A internet vai salvar Orson Welles
Algumas cenas a vulso apareceram em documentários, houve fragmentos exibidos no Festival de Locarno mas o filme nunca foi acabado. Agora, a Netflix, Peter Bogdanovich e Frank Marshall juntam-se para nos mostrar The Other Side of the Wind.
The Other Side of the Wind é um filme que Orson Welles começou a rodar em 1970. Uma experiência megalómana, era a última hipótese de Welles igualar O Mundo a Seus Pés. Co-escrito pelo realizador e por Oja Kodar, actriz no filme e sua companheira, é um falso documentário rodado em vários formatos sobre um realizador da velha guarda, figura inspirada em Hemingway e numa luta que Welles e o escritor tiveram quando se conheceram nos anos 1930. Interpretado por John Huston – que ganhou o papel três anos após o início da rodagem –, passa-se num só dia, o 70º aniversário do protagonista que quer reinventar-se e agradar à Nova Hollywood. Há um filme-dentro-do-filme que é uma paródia de Antonioni, cuja obra Welles não suportava. The Other Side of the só vai ser visto agora, 33 anos após a morte de Welles, graças ao streaming.
Algumas cenas avulsas apareceram em documentários ou estão disponíveis no YouTube, houve fragmentos exibidos no Festival de Locarno em 2005, mas o filme nunca foi acabado. É que a rodagem foi conturbada – algumas das histórias mais épicas podem ser lidas em Orson Welles’s Last Movie: The Making of the The Other Side of the Wind, livro do jornalista Josh Karp editado em 2015: problemas de dinheiro – Welles ia trabalhando noutros projectos pouco satisfatórios do ponto de vista artístico para conseguir dinheiro para este filme –, a equipa a ser substituída diariamente – porque Welles os despedia ou porque abandonavam o projecto –, a visão a parecer só existir na cabeça do realizador e ainda conflitos com o cunhado do xá do Irão, cuja produtora era responsável pelo filme.
Com a ajuda do Netflix, The Other Side of the Wind vai mesmo ser visto. Frank Marshall, que trabalhou na produção original e está a tentar completar o filme há 40 anos, é o principal responsável. Com consultoria de Peter Bogdanovich, actor no filme e protegido de Welles, ambos seguiram as indicações deixadas pelo realizador. Em princípio, será mais fiel à visão do autor do que O Quarto Mandamento ou A Sede do Mal, que foram trucidados pelos estúdios.
É um sinal de que o streaming tem cada vez mais poder.

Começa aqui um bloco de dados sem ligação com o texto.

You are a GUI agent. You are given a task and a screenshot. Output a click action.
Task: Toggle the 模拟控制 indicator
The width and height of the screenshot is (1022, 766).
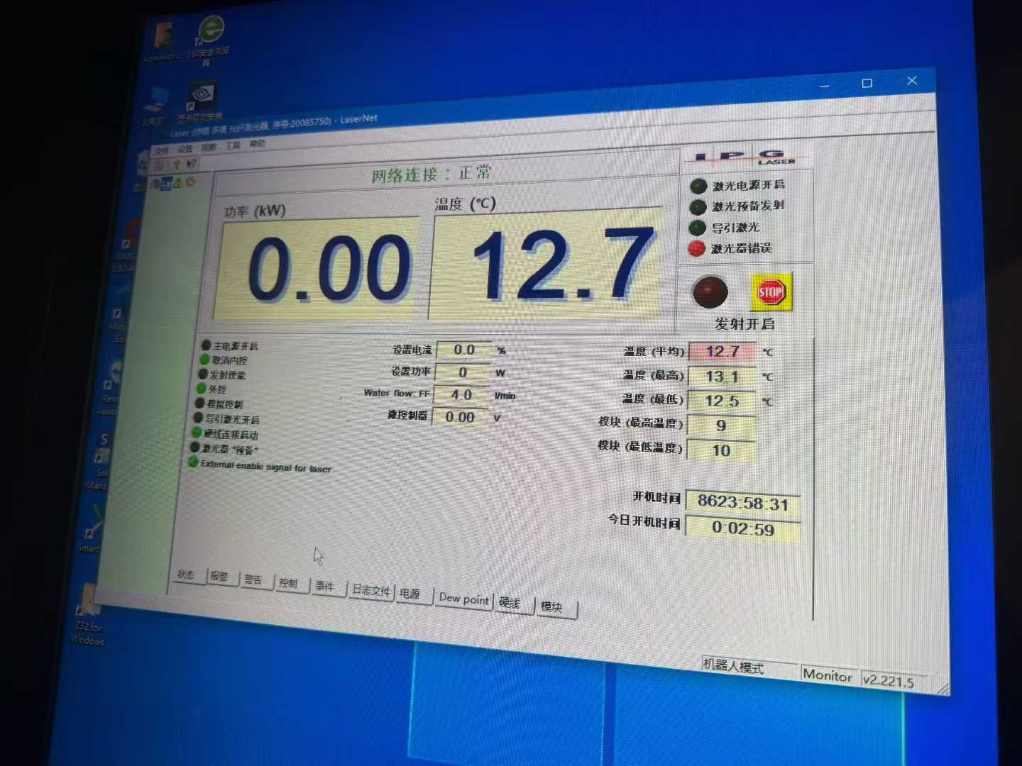tap(201, 404)
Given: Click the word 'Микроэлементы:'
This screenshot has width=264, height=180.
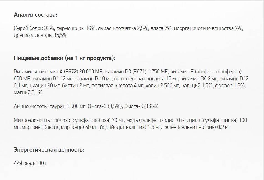Looking at the screenshot, I should [x=32, y=120].
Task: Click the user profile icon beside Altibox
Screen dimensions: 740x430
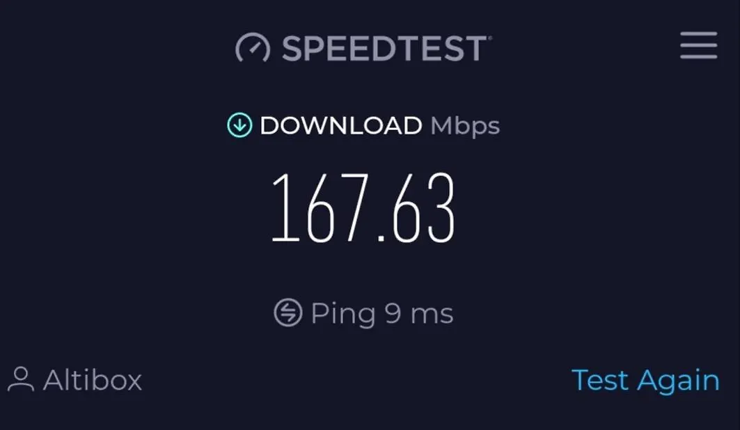Action: click(x=21, y=379)
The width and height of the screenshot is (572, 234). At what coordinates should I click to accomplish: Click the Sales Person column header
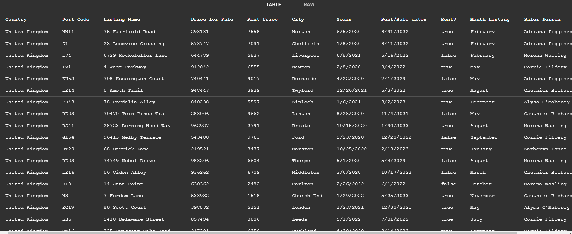pos(542,20)
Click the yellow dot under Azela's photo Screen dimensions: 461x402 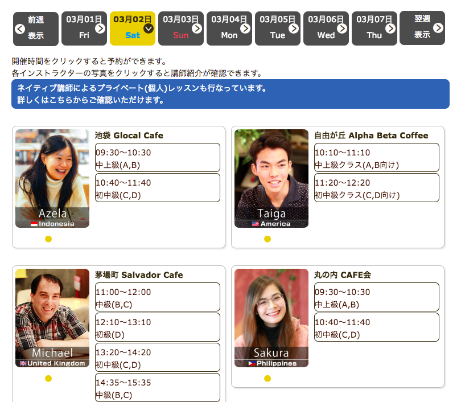coord(48,239)
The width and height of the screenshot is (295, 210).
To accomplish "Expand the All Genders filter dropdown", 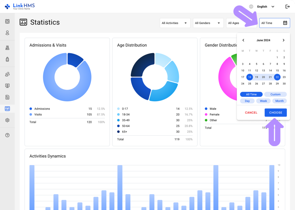I will [208, 23].
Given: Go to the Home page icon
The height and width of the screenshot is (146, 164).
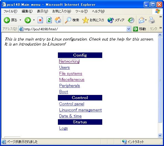Looking at the screenshot, I should [x=58, y=20].
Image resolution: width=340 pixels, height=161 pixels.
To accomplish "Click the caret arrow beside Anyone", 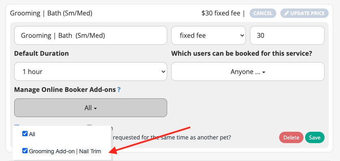I will 264,72.
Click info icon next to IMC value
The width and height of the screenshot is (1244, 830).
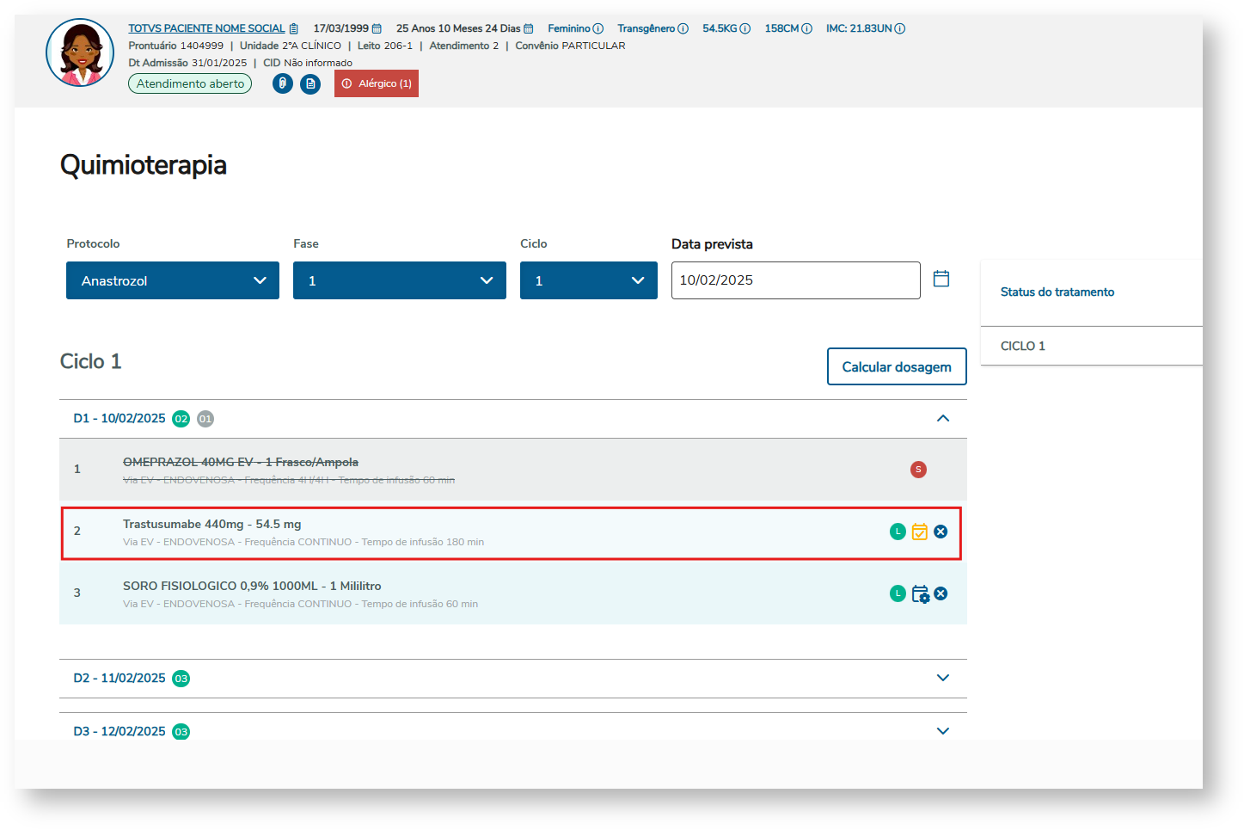click(900, 28)
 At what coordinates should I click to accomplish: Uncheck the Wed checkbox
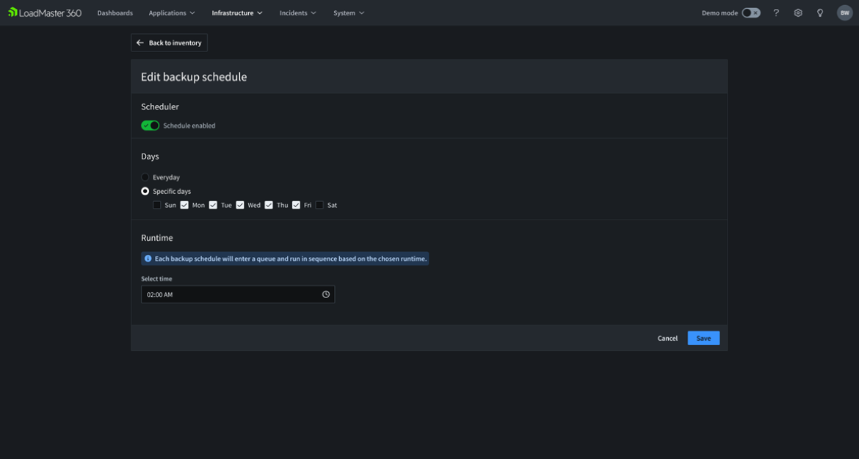click(240, 205)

Só em 2018, o Netflix terá também Maniac, de Cary Fukunaga, com Jonah Hill e Emma Stone, The Ballad of Buster Scruggs, antologia western dos irmãos Coen com James Franco, e Mute, o novo de Duncan Jones – The Irishman, de Scorsese, com De Niro, Pacino e Pesci foi anunciado para este ano, mas é mais provável só estrear em 2019.

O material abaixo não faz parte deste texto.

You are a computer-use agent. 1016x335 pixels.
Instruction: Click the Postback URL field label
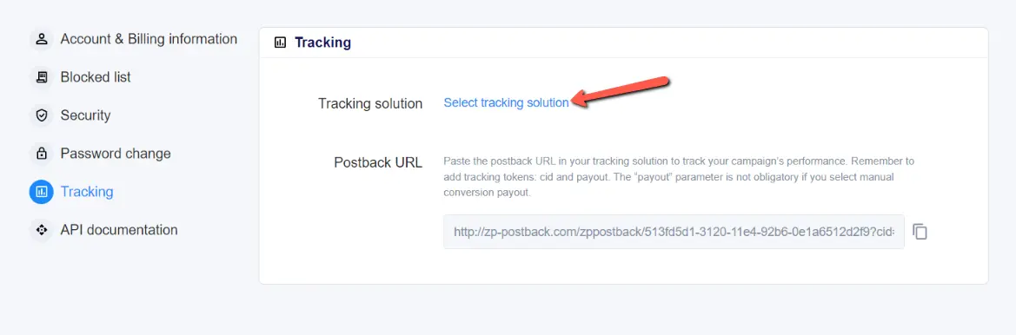[378, 162]
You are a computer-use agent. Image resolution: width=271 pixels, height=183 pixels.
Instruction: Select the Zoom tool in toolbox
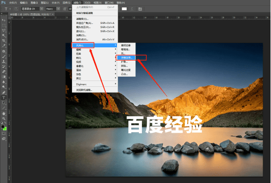coord(3,119)

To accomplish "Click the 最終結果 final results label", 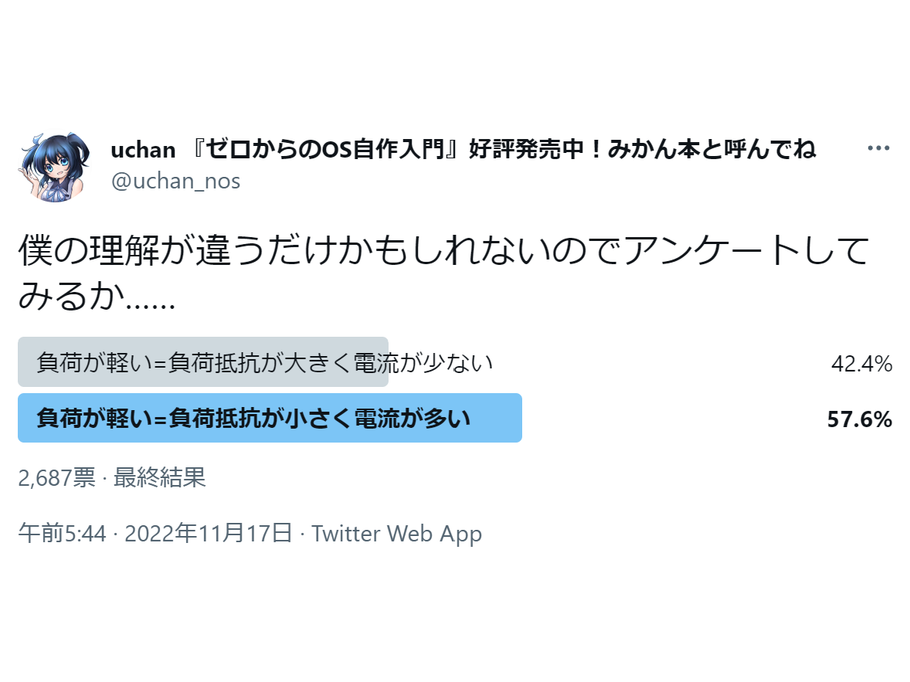I will 160,478.
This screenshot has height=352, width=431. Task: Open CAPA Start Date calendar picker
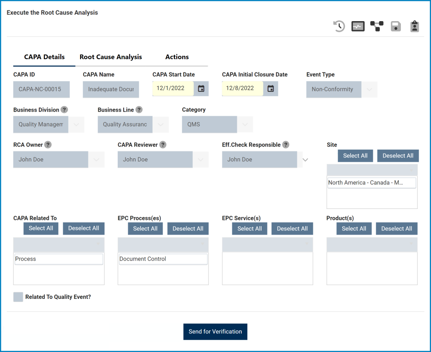pos(201,88)
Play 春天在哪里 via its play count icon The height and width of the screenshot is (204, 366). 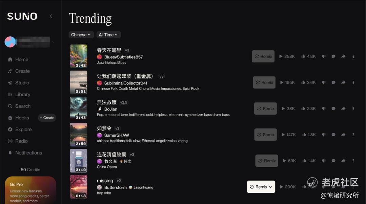(x=281, y=56)
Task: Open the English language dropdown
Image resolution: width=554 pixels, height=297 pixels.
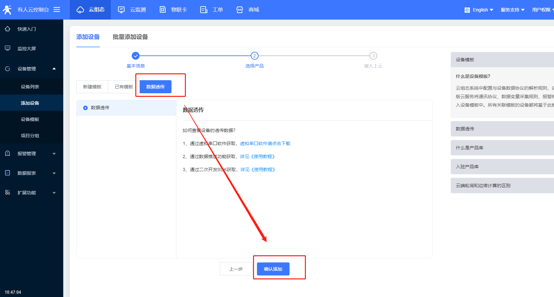Action: point(479,10)
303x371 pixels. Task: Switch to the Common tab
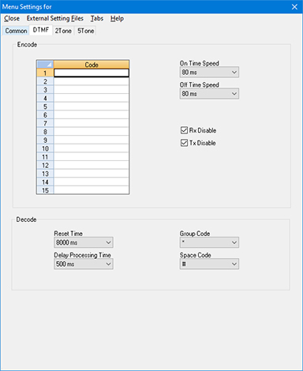[16, 31]
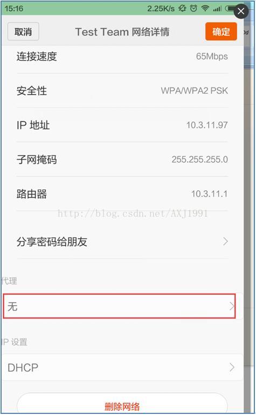The height and width of the screenshot is (415, 256).
Task: Tap the Wi-Fi status bar icon
Action: pos(205,9)
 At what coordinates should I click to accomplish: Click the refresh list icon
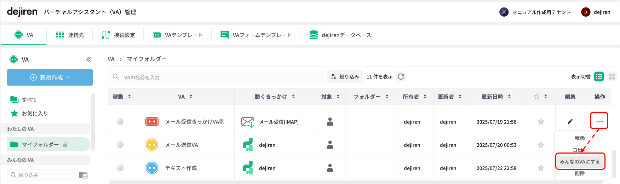pyautogui.click(x=401, y=76)
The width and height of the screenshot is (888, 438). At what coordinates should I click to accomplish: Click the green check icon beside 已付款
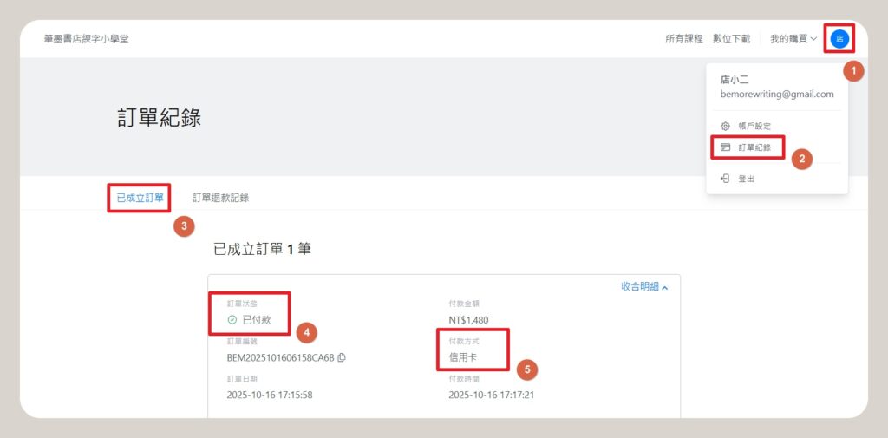(232, 320)
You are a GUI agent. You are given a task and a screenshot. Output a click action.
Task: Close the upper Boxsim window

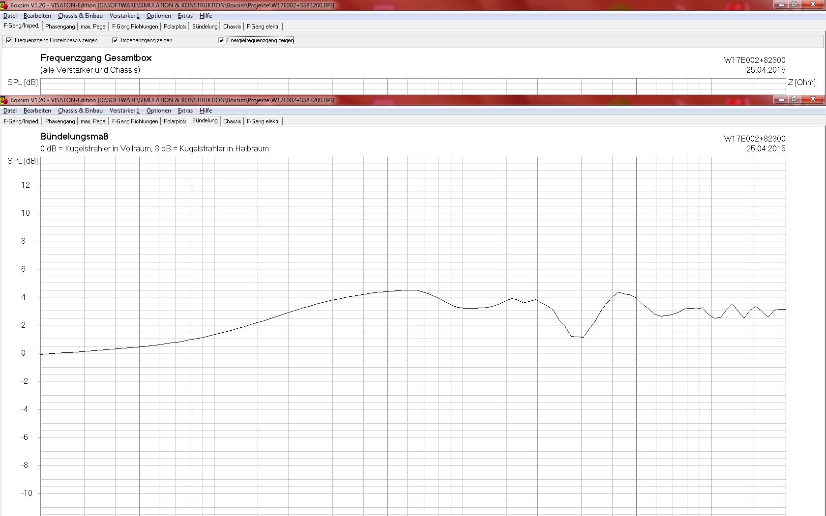click(x=813, y=4)
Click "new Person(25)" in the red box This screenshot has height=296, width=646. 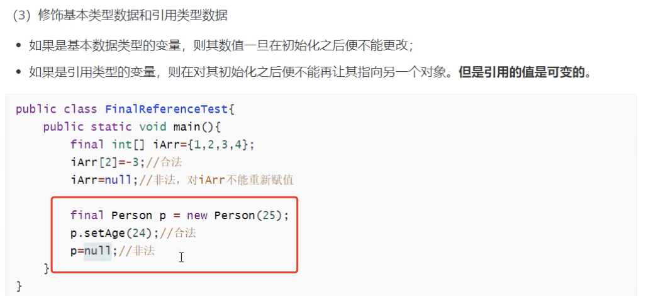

Sem certezas de datas, na Amazon haverá Tong Wars, série realizada por Wong Kar-wai, Too Old To Die Young, colaboração entre Nicolas Winding-Refn e o escritor de BD Ed Brubaker, The Romanoffs, criação de Matthew Weiner com Isabelle Huppert e Homecoming, adaptação de um podcast feita por Sam Esmail, criador de Mr. Robot, com Julia Roberts, e Good Omens, baseado no romance de Neil Gaiman e da responsabilidade do próprio.
A Apple tem um reboot de Amazing Stories de Spielberg com mão de Bryan Fuller e duas séries de Reese Witherspoon, uma como protagonista ao lado de Jennifer Aniston e outra, Are You Sleeping, com Octavia Spencer, como produtora. No Hulu, ainda não disponível em Portugal, há a segunda temporada de The Handmaid’s Tale, que chegou cá via NOS Play, e uma adaptação de Catch-22 co-realizada e protagonizada por George Clooney.